After returning from Mexico, he convinces his over-protective and well-meaning parents to allow him to move in with Herc. He later works at Buddy Garrity's car dealership as a salesman.

Later in the season, Jason meets a waitress named Erin during a blind date gone bad. The two end up sleeping together, which results in Erin becoming pregnant. The season ends with Jason convincing her to keep the baby after having been previously told by doctors that his injury would prevent him from being able to conceive a child. Erin remains skeptical as they are both only nineteen and she needs to keep her job as a waitress.

===Season 3===
Season 3 picks up almost a year later. Erin has given birth to a baby boy named Noah. Jason is shown to be a great father and has come to love Erin very much. However, Erin becomes wary of Jason's ability to support her and Noah, especially when Jason says he wants to get in the highly-risky business of 'flipping' houses. He, Herc and the Riggins brothers buy Buddy Garrity's old house, to fix up and successfully sell. Despite this, Erin tells Jason that she cannot support herself and Noah living in Dillon and intends to move back to New Jersey with her parents and raise their son there, although reassuring Jason that he is welcome to visit anytime.

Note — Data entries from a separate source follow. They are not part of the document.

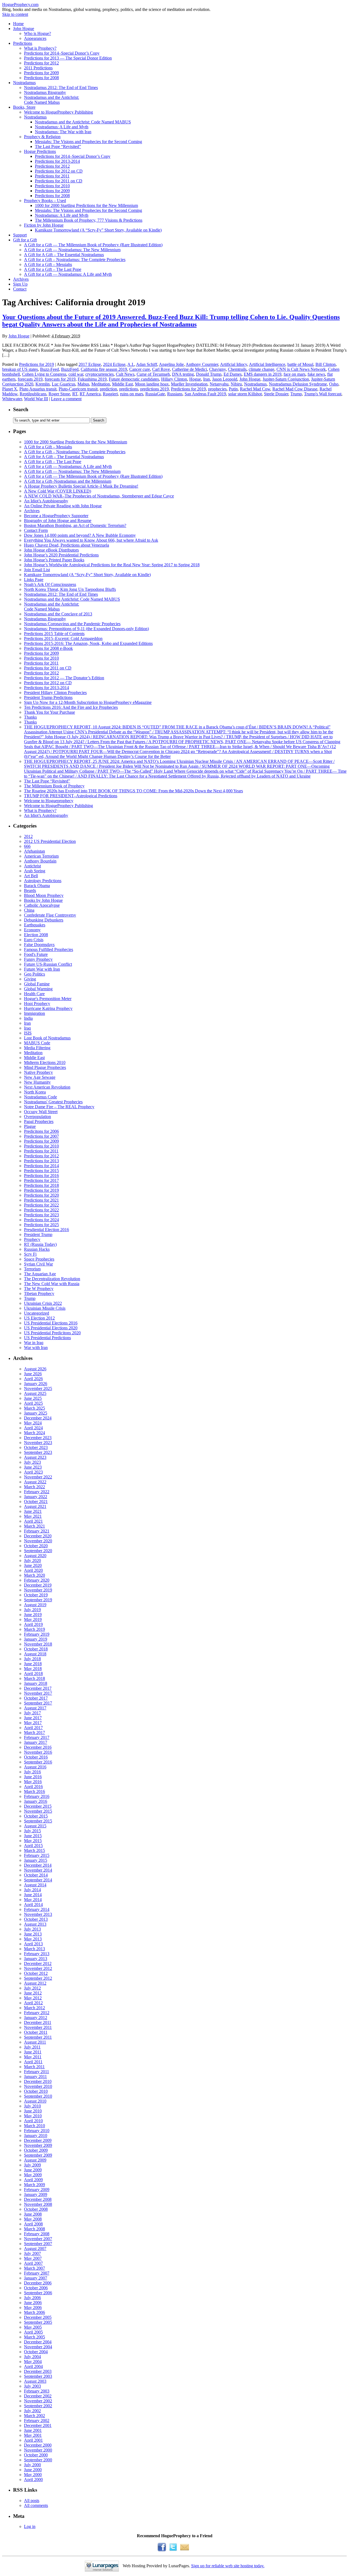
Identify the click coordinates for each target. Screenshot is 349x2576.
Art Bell (31, 875)
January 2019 (35, 1639)
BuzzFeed (70, 369)
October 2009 (36, 2150)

Jason meets Grant, a sports agent, at Dillon High School during practice one day, who gives Jason his card and tells him to look him up whenever he is in New York City. However, the sports agent only gives Jason his card because he (the agent) was trying to sign Jason's former Panthers teammate, Wendell Foley, now a college football star. Jason misinterprets the statement and goes to New York with Tim, believing he will land a job at the agency and provide support and stay in Erin and Noah's lives. The agent, surprised to see him, tells Jason that he has graduates from Ivy League schools fighting to get into the firm daily, and that he must maintain quotas just to keep his own job. Furthermore, Foley has decided to sign with a different agent.

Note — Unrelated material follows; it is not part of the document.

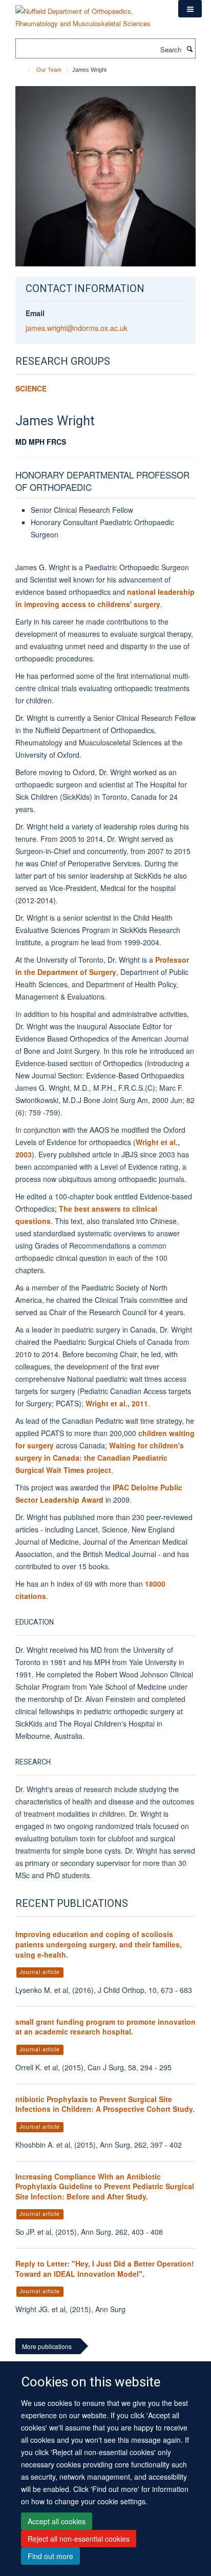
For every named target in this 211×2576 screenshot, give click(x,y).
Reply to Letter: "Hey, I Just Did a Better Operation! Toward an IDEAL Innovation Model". (104, 2268)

In an effort to prove himself, Jason convinces Foley to sign with the agency. Jason shows up at Grant's office with Foley in tow and receives an entry-level job as a result. After that, he goes to Erin's home in New Jersey and tells her that he has found a job in New York so he can be close to her and Noah and is willing to find a place that's "far enough away that I'm not going to be a stalker...but close enough that I can be here.". Erin happily agrees, saying that she has missed him.

===Season 5===
In "Perfect Record," Jason returns to Dillon and meets his former mentor Coach Taylor to see if he is interested in taking a college coaching job, which the Coach politely turns down. He updates Coach Taylor on his life so far: he and Erin have since married, Noah is now a toddler and is learning how to throw a football, Erin wants to have another child (after some convincing) and, recently, he was promoted to a full-fledged sports agent. Later he drops by East Dillon to watch a practice session and Vince Howard's father, Ornette, is seen standing at the sidelines over-enthusiastically trying to convince Jason to look at Vince and recommend him to top colleges, much to Jason and Coach Taylor's concern. While supportive of Taylor, his former coach at West Dillon, Street comes to the rivalry game supporting the Dillon Panthers, having been the former starting quarterback there, and is seen doing the pre-game chant. He shows displeasure when the East Dillon Lions run up the score against the Panthers.

Jason is briefly mentioned in the next several episodes as he has recommended Coach Taylor to a state university in Florida, who decides to pursue Taylor and tries to (unsuccessfully) convince him to sign with them. In the series ending montage in "Always," the words "J.Street" are seen written below the 'P' in the Dillon Panthers' locker room.

==Reception==
Porter was praised by paralyzed viewers of the show for his "inspiring and believable" portrayal of a quadriplegic in the first season when Jason is first injured and then endures several months in rehab. A former high school football player himself, Porter stated in an interview with TV Guide that he had visited a spinal cord injury rehabilitation facility in Austin, Texas to do research on his character.